Data entries:
--- START ---

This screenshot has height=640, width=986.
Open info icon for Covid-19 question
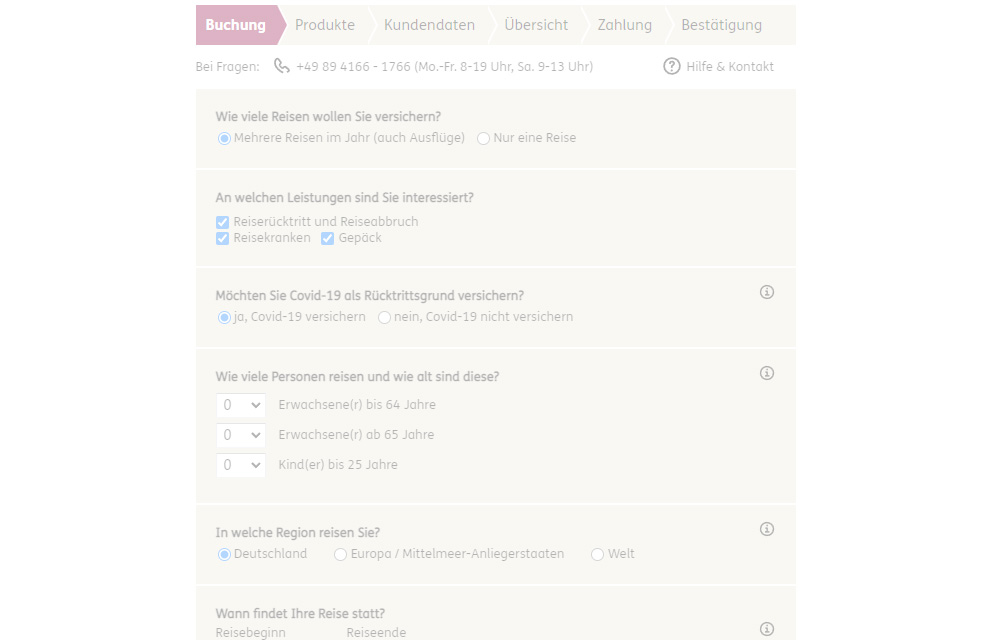point(767,292)
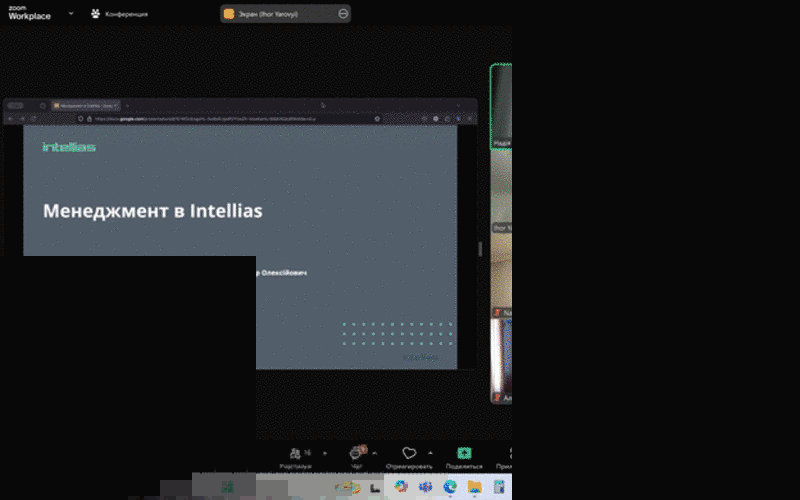The width and height of the screenshot is (800, 500).
Task: Open Microsoft Edge from the taskbar
Action: (x=450, y=487)
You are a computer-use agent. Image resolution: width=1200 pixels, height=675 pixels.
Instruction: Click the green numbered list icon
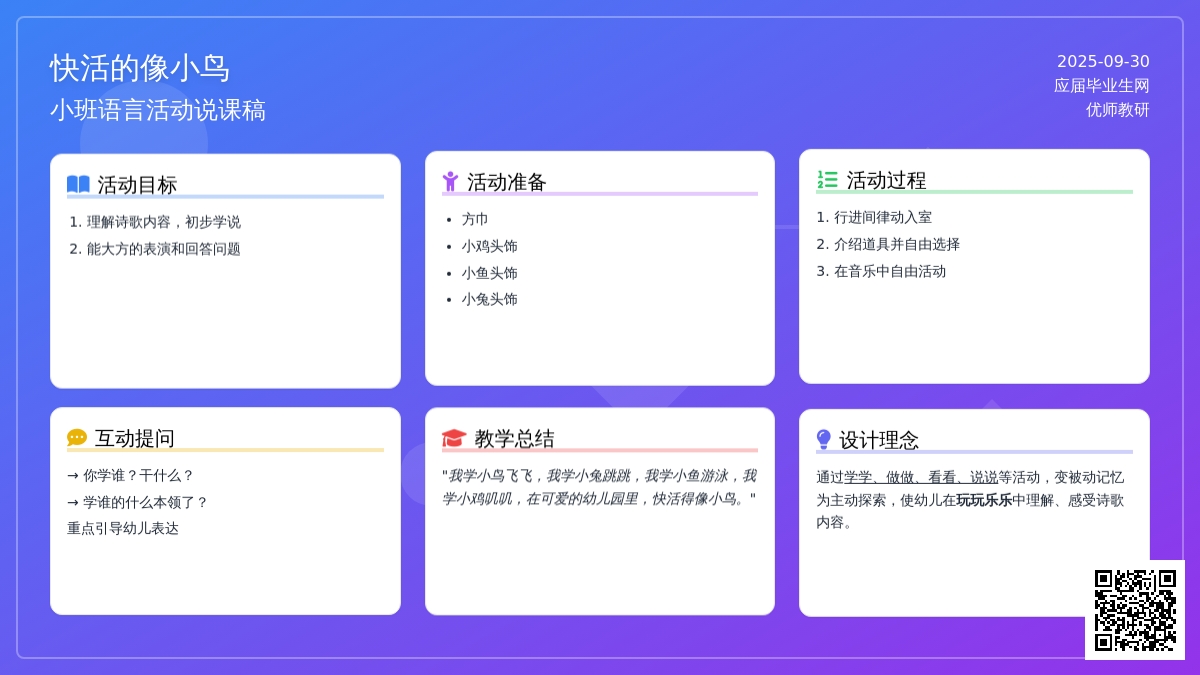827,180
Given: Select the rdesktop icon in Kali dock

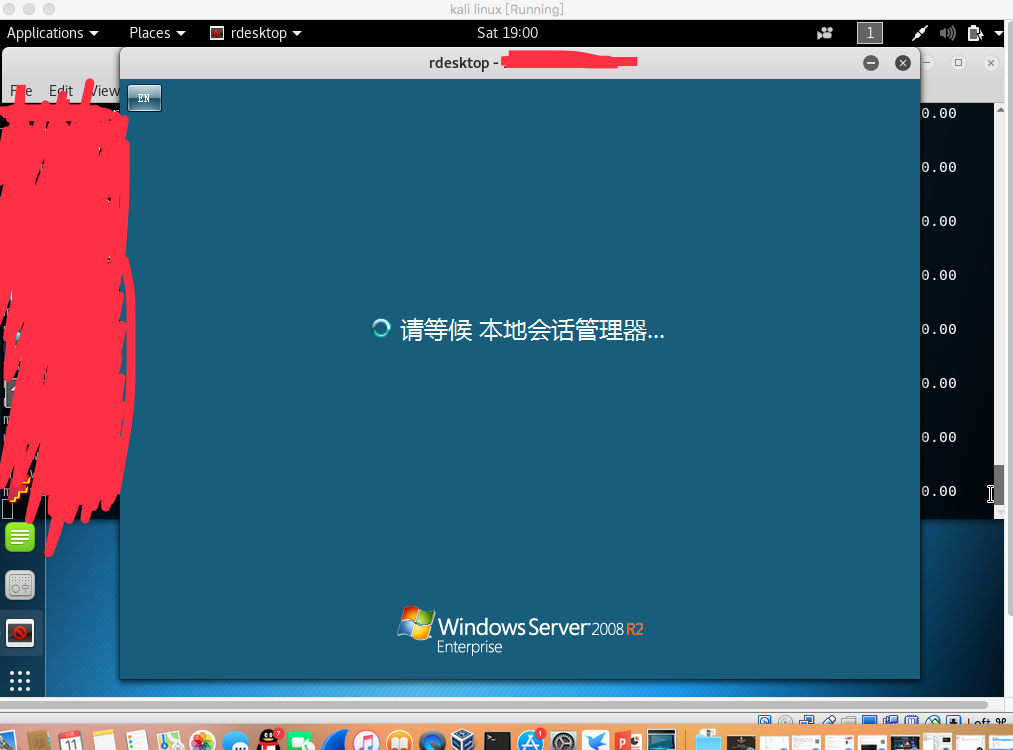Looking at the screenshot, I should tap(20, 632).
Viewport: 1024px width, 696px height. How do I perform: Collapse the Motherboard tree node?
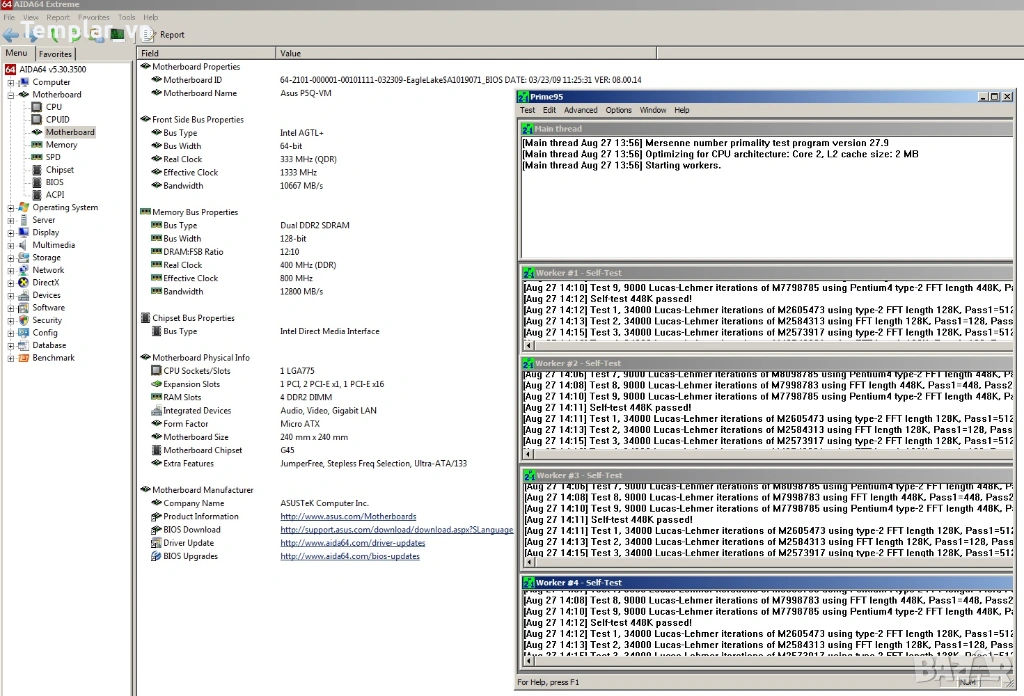click(11, 95)
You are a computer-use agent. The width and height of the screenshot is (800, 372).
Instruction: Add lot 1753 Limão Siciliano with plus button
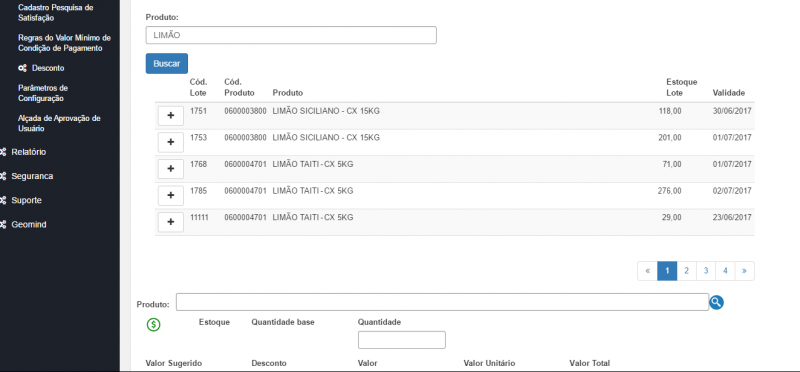coord(170,142)
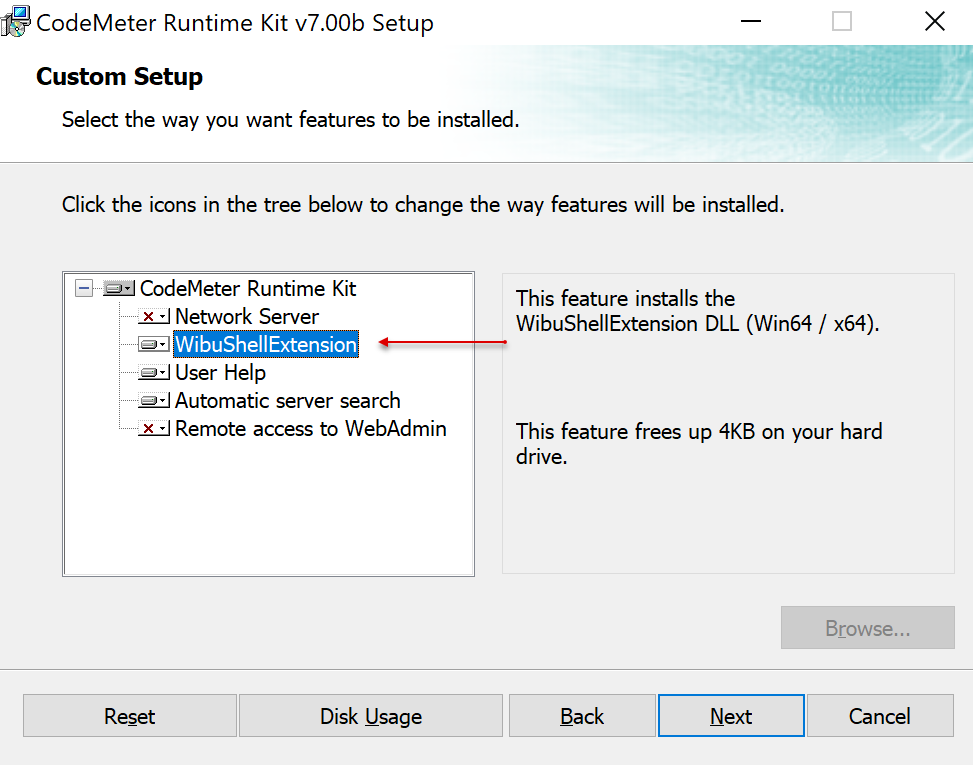Click the User Help feature icon
The height and width of the screenshot is (765, 973).
[x=151, y=372]
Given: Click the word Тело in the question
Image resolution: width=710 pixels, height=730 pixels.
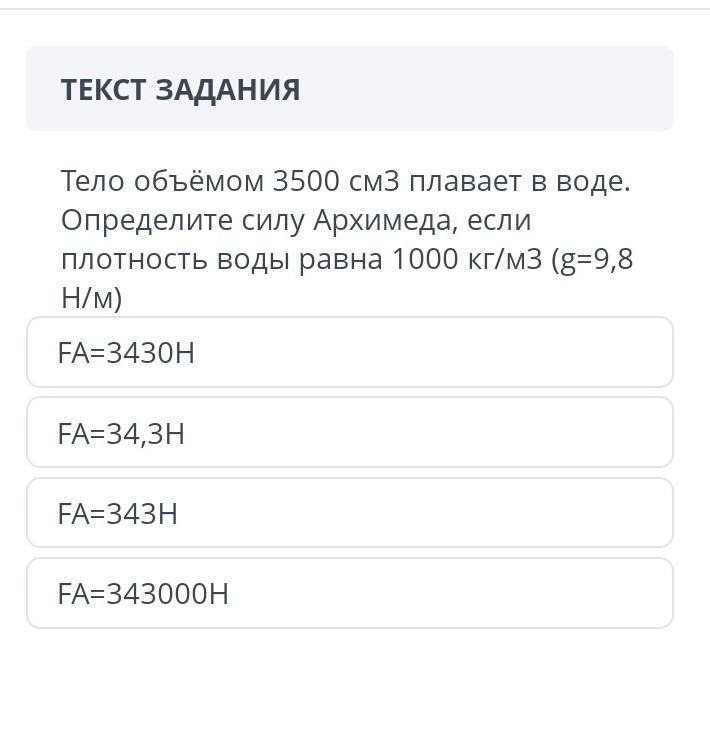Looking at the screenshot, I should (92, 182).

--- END ---

EXERCISE:
Among the entries above, find the line with "Given: Select the rdesktop icon in Kali dock" and repeat exactly from there through the line with "You are a computer-use agent. The", leaving out the pictures.

RESPONSE:
Given: Select the rdesktop icon in Kali dock

Looking at the screenshot, I should tap(20, 632).
Viewport: 1024px width, 696px height. How do I perform: Collapse the Motherboard tree node?
click(11, 95)
You are a computer-use agent. The width and height of the screenshot is (800, 372).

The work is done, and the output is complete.